Microsoft launches Technical Computing Initiative 2.0

Microsoft is creating a new Technical Computing Group, which company officials unveiled on May 17, and is launching (again) a corporate Technical Computing Initiative.

Microsoft is creating a new Technical Computing Group, which company officials unveiled on May 17, and is launching (again) a corporate Technical Computing Initiative.

(I say "again" because Microsoft launched a Technical Computing Initiative in 2004, as documented in this 2007 Microsoft Research Technical Computing white paper.)

The new group falls under Bob Muglia, who is President of Microsoft's Server and Tools business, but will work closely with various groups in Microsoft Research, company officials said. The three areas of focus of the group and the broader initiative will be cloud, parallel-programming and new technical computing tools. There is a new technical computing community Web site, www.modelingtheworld.com, launching as part of the effort.

If you're interested in particulars regarding the technical tools, here's what the Softies are saying (via a spokesperson):

"Windows HPC (High Performance Computing) Server 2008 and all of the capabilities in Visual Studio 2010 that allow developers to take advantage of parallelism (e.g., parallel profiler and debugger and the ConcRT (concurrent) runtime are examples of technology the Technical Computing group has already delivered.

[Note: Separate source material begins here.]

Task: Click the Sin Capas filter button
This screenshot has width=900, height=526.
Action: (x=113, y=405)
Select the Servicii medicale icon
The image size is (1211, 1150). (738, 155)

In the future we’ll be delivering Technical Computing services on top of Azure that will integrate with desktop applications from Microsoft and partners."

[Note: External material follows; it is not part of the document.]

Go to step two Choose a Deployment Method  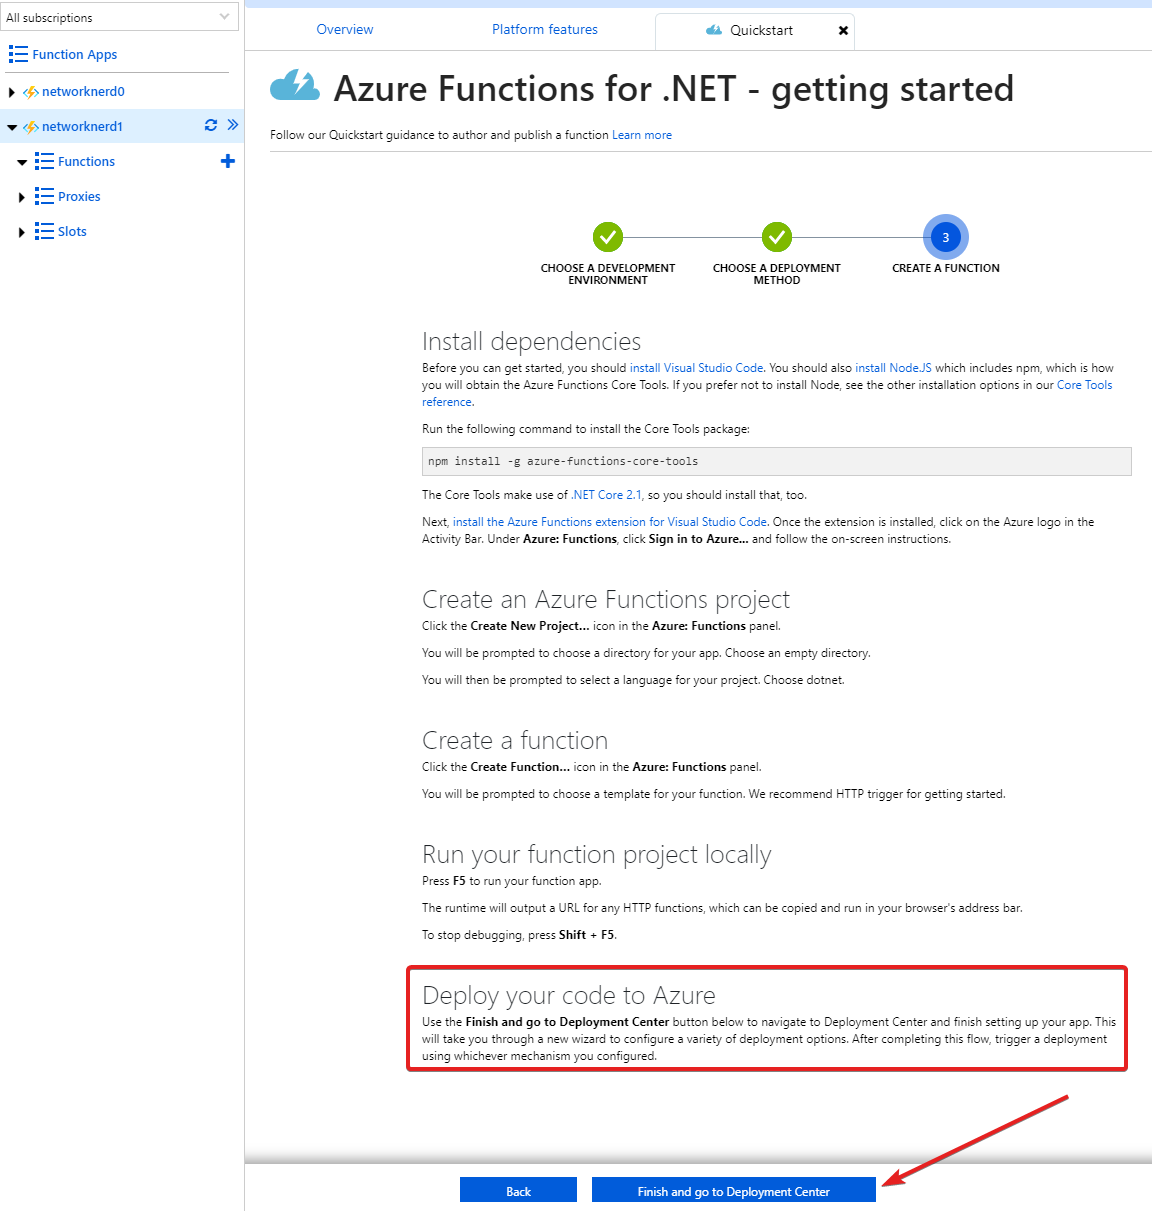coord(777,237)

Microsoft already has been working on all of these areas. A couple of months ago, the Microsoft Research team announced it was working with the National Science Foundation to make cloud resources available to engineers and scientists, for example. Last year, Microsoft created a new eXtreme Computing Group, which was focused on applying exascale computing technologies. And the Softies have been working on new parallel-processing and multi-core tools and techniques for the past couple of years.

Today's announcement builds on these existing initiatives, Microsoft officials said.